It's a story we've been following since April, when County Attorney Sam Clymer asked for a salary reduction. He says his salary was $14,000 too high per year. It turns out this is a much larger issue than first expected. 

McCracken County Judge Executive Bob Leeper says after some research, he found the miscalculation in pay dates back to 1997. 

In 1997 the maximum salary for county attorneys was $35,434. Leeper's estimates show the county attorney that fiscal year was overpaid, earning $36,260.
After that, the overpayments increased with each county-wide salary increase. Last year the maximum salary was more than $46,584. The county attorney made $60,688.

Leeper says the maximum annual salary is a combination of state and county funds. He says each year the state sends a letter with a formula for the salary. Leeper says the letter has only been sent to the county attorneys office, not to the people cutting the checks.  

"I believe they should have sent that to the finance officer at least, and also the county judge and fiscal court members of the county should be made aware of it.

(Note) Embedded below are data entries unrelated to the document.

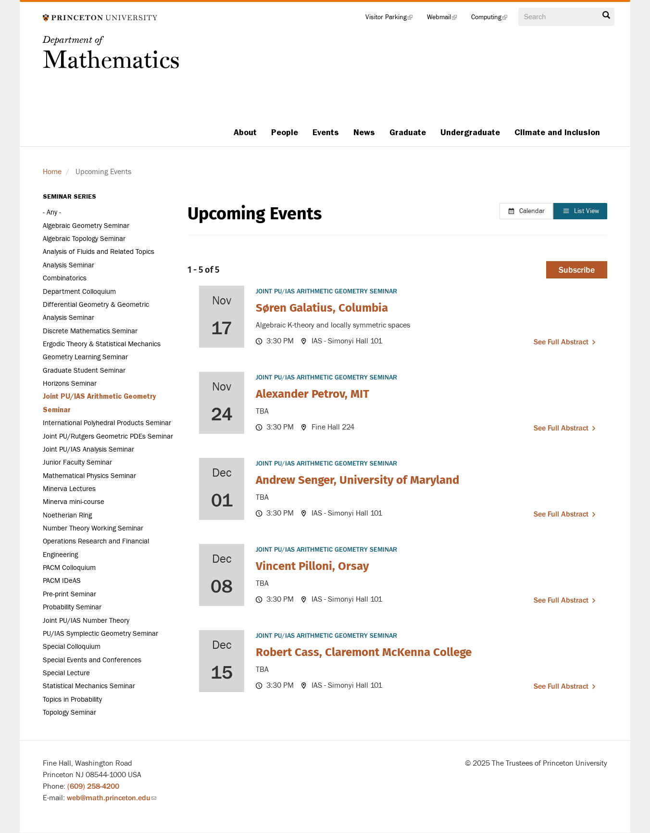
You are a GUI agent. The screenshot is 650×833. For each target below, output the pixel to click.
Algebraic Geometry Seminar (86, 226)
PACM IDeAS (62, 581)
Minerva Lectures (69, 489)
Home (52, 171)
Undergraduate (470, 132)
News (364, 132)
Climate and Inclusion (557, 132)
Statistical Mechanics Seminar (89, 686)
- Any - (52, 212)
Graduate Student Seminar (84, 370)
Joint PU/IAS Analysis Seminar (88, 449)
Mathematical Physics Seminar (89, 476)
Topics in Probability (72, 699)
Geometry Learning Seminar (85, 357)
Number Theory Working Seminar (93, 528)
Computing (492, 19)
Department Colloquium (79, 292)
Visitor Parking (392, 19)
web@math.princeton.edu (111, 798)
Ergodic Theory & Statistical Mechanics (102, 344)
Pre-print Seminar (69, 594)
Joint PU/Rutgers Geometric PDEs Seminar (108, 436)
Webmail (445, 19)
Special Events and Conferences (92, 660)
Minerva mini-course (73, 502)
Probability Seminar (72, 607)
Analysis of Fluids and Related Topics (98, 252)
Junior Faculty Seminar (77, 462)
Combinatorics (65, 278)
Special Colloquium (71, 647)
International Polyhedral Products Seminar (107, 423)
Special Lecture (66, 673)
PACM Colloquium (69, 568)
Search (606, 15)
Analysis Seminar (68, 265)
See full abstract (561, 342)
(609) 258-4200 (93, 786)
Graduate (407, 132)
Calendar (526, 211)
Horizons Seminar (70, 383)
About (245, 132)
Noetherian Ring (67, 515)
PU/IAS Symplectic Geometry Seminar (100, 634)
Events (325, 132)
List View (580, 211)
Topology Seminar (69, 712)
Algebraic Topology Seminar (84, 239)
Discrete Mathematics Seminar (90, 331)
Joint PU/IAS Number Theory (86, 621)
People (284, 132)
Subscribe (577, 269)
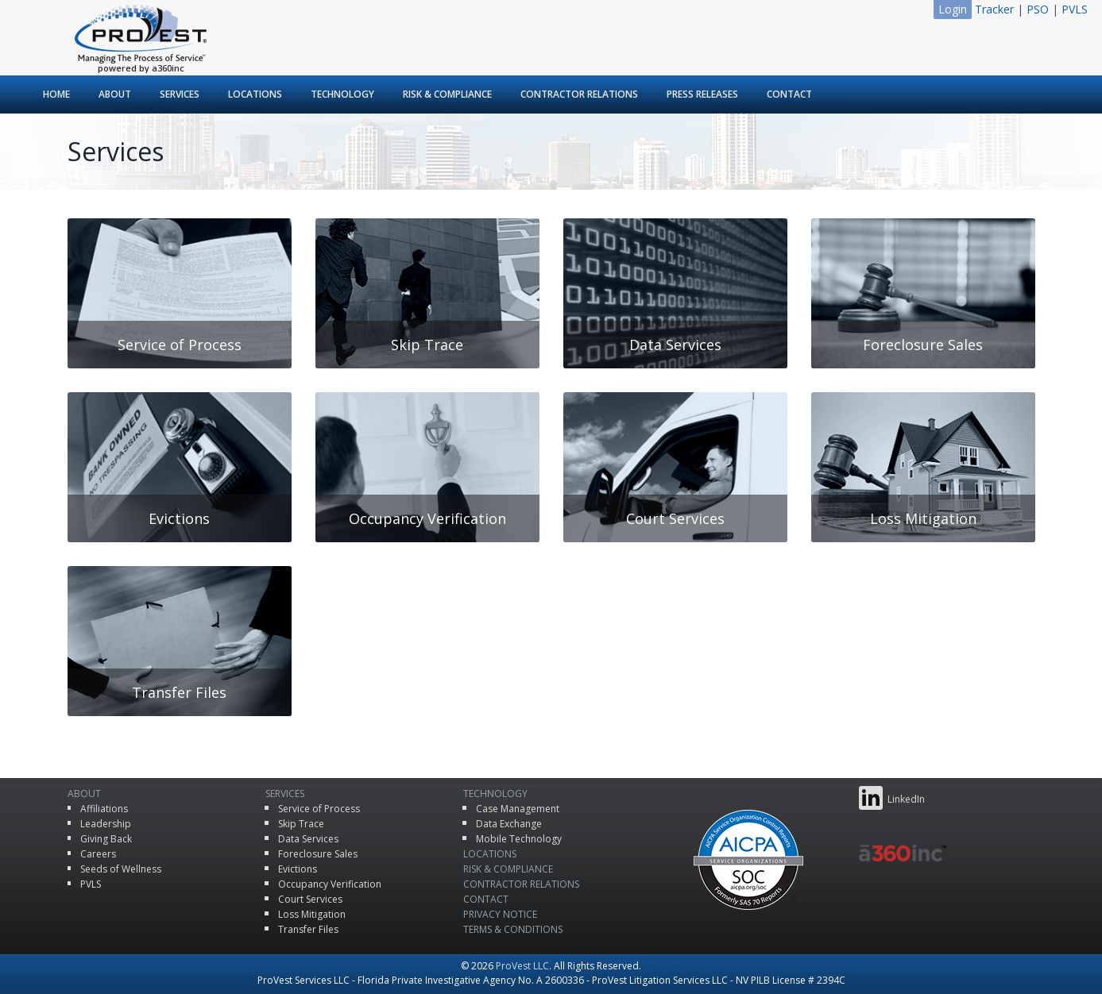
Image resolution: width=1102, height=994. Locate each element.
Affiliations (104, 808)
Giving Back (106, 839)
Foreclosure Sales (318, 854)
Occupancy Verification (329, 884)
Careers (98, 854)
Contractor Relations (579, 94)
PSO (1038, 9)
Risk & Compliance (447, 94)
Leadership (105, 823)
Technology (342, 94)
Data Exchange (509, 823)
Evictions (297, 869)
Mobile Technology (519, 839)
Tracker (994, 9)
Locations (255, 94)
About (115, 94)
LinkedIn (892, 798)
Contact (789, 94)
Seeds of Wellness (120, 869)
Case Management (517, 808)
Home (56, 94)
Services (179, 94)
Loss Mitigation (312, 914)
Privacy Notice (500, 914)
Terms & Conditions (513, 929)
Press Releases (702, 94)
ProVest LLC (522, 966)
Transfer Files (308, 929)
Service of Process (319, 808)
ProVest (141, 34)
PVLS (1074, 9)
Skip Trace (301, 823)
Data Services (308, 839)
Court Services (310, 899)
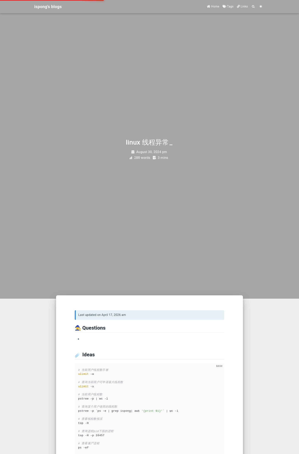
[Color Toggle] (261, 7)
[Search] (253, 7)
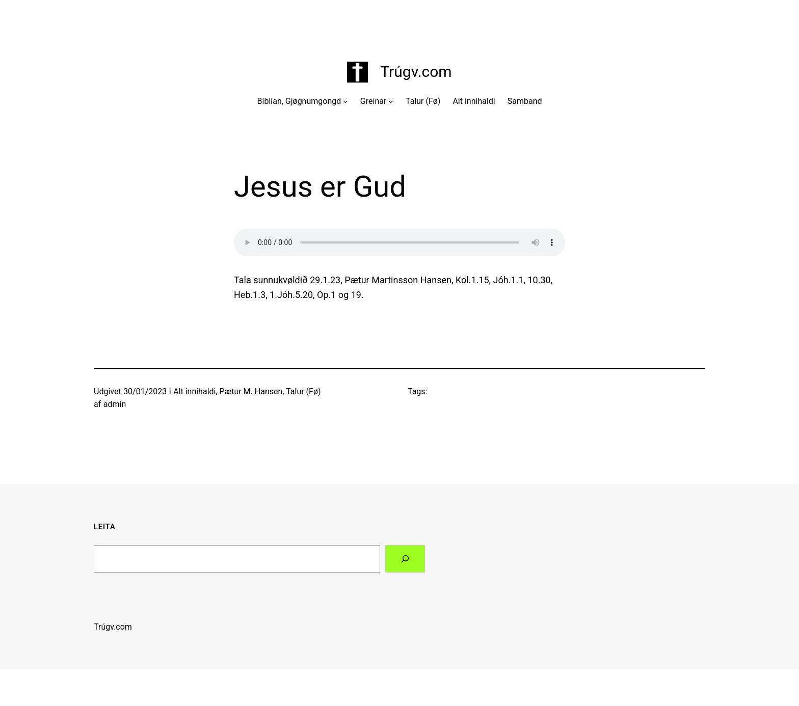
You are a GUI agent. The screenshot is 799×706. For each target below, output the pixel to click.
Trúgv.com (415, 71)
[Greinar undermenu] (390, 101)
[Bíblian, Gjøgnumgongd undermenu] (345, 101)
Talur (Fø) (303, 391)
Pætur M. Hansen (251, 391)
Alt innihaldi (194, 391)
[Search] (405, 559)
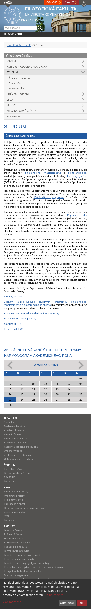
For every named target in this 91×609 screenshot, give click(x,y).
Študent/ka (15, 83)
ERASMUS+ (10, 477)
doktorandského (77, 172)
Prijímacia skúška (77, 215)
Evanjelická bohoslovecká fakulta (22, 571)
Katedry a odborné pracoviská (27, 66)
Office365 (51, 2)
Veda (10, 99)
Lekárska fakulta (13, 530)
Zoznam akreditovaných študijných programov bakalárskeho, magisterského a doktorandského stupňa (45, 303)
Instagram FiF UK (13, 329)
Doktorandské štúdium (17, 473)
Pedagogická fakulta (15, 546)
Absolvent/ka (16, 88)
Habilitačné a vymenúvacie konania (24, 508)
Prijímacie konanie (18, 94)
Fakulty (9, 526)
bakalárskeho (32, 172)
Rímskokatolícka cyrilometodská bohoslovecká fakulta (34, 567)
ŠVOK (7, 516)
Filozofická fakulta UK (19, 45)
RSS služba (14, 116)
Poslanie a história (14, 426)
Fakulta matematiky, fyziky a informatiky (26, 563)
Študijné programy (19, 78)
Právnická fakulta (13, 534)
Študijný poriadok (14, 296)
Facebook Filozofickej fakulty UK (22, 318)
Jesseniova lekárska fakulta (19, 559)
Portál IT (69, 2)
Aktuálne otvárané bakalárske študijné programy (31, 313)
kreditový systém (76, 176)
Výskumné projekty (14, 495)
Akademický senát (14, 430)
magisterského (52, 172)
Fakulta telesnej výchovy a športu (22, 555)
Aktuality (9, 422)
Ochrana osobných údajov (18, 459)
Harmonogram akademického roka (38, 356)
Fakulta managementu (16, 575)
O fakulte (13, 61)
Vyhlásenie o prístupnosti (18, 455)
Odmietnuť (67, 603)
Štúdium (12, 72)
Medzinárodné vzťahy (21, 111)
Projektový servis (13, 499)
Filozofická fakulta (14, 538)
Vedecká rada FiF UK (15, 438)
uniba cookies (54, 595)
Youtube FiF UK (12, 324)
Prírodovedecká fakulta (17, 542)
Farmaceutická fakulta (16, 550)
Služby (11, 105)
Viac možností (12, 602)
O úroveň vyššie (21, 56)
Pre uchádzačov (13, 469)
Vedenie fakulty (12, 434)
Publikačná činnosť (14, 504)
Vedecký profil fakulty (16, 491)
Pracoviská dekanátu (15, 442)
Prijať (82, 603)
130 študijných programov (49, 197)
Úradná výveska (13, 450)
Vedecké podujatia (14, 512)
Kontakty (9, 481)
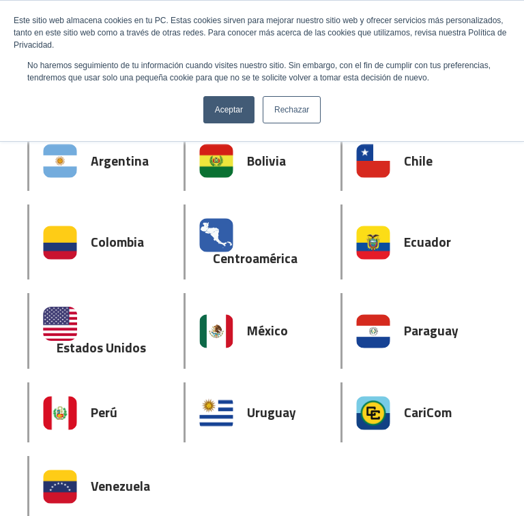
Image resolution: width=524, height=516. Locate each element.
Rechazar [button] (291, 110)
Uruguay (271, 412)
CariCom (428, 412)
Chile (418, 160)
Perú (104, 412)
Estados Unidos (101, 347)
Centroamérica (255, 258)
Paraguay (431, 330)
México (267, 330)
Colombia (117, 242)
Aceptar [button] (229, 110)
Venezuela (120, 486)
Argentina (120, 160)
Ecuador (427, 242)
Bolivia (266, 160)
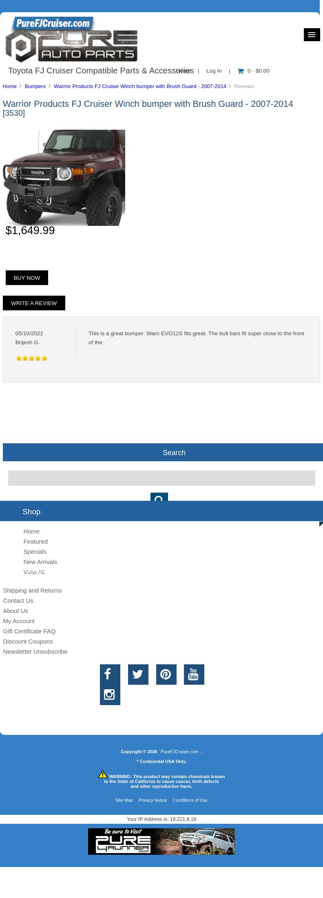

I think with more than one person being responsible to look at it, I believe it would have been caught," Leeper said.

Leeper says he is working to get to the bottom of the issue and how figure out how county attorneys should repay. He says all the county attorneys in this time frame are cooperating. Dan Boaz was the incoming county attorney when miscalculations first started.

"Sometimes mistakes are made and, by all means, it's not the end of the world or anything like that," Boaz said. "And if it needs to be repaid, it will be repaid."

Leeper says he talked to the state's attorney general and suggested the letter with the salary equation is also sent to his office, because he's worried this is happening in other counties in the state. 
The state's attorney general has agreed to start sending the letters with the salary equation to more than one county office. 

The attorneys' accountants are looking over the numbers with the county to determine what exactly they owe. Then they'll come up with a payment plan.